The Women
George Cukor (1939)
Every member of the cast of The Women, including the non-human animals, is female. This famous comedy, based on the stage play of the same name by Clare Boothe Luce, has a screenplay by Anita Loos and Jane Murfin. George Cukor is renowned as a sympathetic director of actresses. Yet the whole thing seems thoroughly misogynist. The persistent implication is that all a woman really wants is a rich man: true, the principals are members of a specific social group – wealthy Manhattanites in the late 1930s – but they monopolise the screen, and they are legion. The characterisations are, for the most part, frenzied and derisive. At the start of a play in the theatre or, perhaps especially, when it’s been adapted for the screen, it’s not unusual to find the performers hyperactive. Things settle down once the actors have made clear who their characters are. I assumed that would happen here but no such luck: The Women is relentlessly high-pitched for 133 minutes.

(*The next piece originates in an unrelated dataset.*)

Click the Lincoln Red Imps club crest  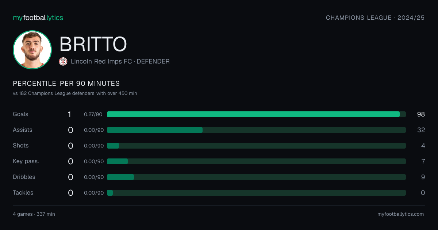point(63,61)
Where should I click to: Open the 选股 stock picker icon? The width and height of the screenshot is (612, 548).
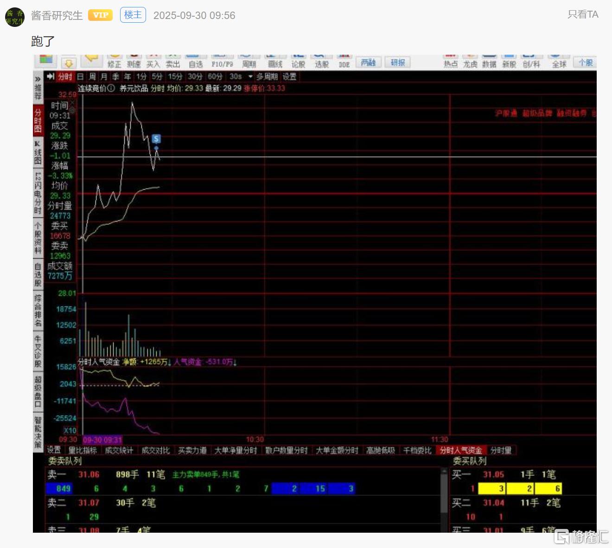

This self-involved social set is so hard to like that it seems rather futile to distinguish morally between them – especially as the ‘decent’ woman at the centre of the story is more tiresome than her antagonists. Norma Shearer is the heroine Mary Haines – a pain in the neck when she’s bravely smiling through, insufferably smug when she’s briefly transformed for the climactic cat fight. As Crystal Allen, the hard, avaricious schemer who’s stolen Mary’s husband, Joan Crawford is more entertaining. Crawford, as usual, takes a long time to change expression – and an age to work her features into a slyboots look – but she’s good in the first showdown with Norma Shearer, where you certainly sympathise with Crystal’s offhand putdown of noble wives. The essential snobbishness of The Women is illustrated in the fact that Crystal’s original sin is that she’s a shopgirl (and unto the perfume counter she shall return). Although she’s mostly overpowering as bitchy fairweather friend Sylvia Fowler, Rosalind Russell’s formidable technique delivers the few comic highlights – a sequence in which she maintains her high-speed delivery while Sylvia’s being put through rigorous physical exercises, a moment when she’s eavesdropping so hard that she walks into a wall. Joan Fontaine’s Peggy Day is hardly less exhausting to watch. This is meant to be another of the nicer characters; Fontaine, working up a lather of ingenuousness, chiefly gives the impression of auditioning for bigger and better things. The competitiveness of the actresses largely upstages the feuds between the women they’re playing.
The cast also includes, among others, Paulette Goddard, Mary Boland, Lucile Watson, Phyllis Povah, Marjorie Main, Ruth Hussey and Hedda Hopper. (Povah and Main are the only two reprising roles they played on stage. Hopper, an actress before she became a gossip columnist, doesn’t appear here ‘as herself’, as became standard practice in her several post-war screen appearances.) The most elegant and amusing bit of The Women comes in the opening titles, when a close-up of each of the main dramatis personae is introduced by a shot of a beast or bird that reflects their personality. Once the main action gets underway, however, the prevailing overacting extends even to the canine bitch in the story. The film is in black-and-white, except for a fashion parade interlude. The switch to Technicolor is accompanied by an abrupt, temporary change of tone: this weird sequence is interruptive rather in the way of dream ballets in post-war musicals. But the fashion show is comparatively brief – unlike most things in The Women.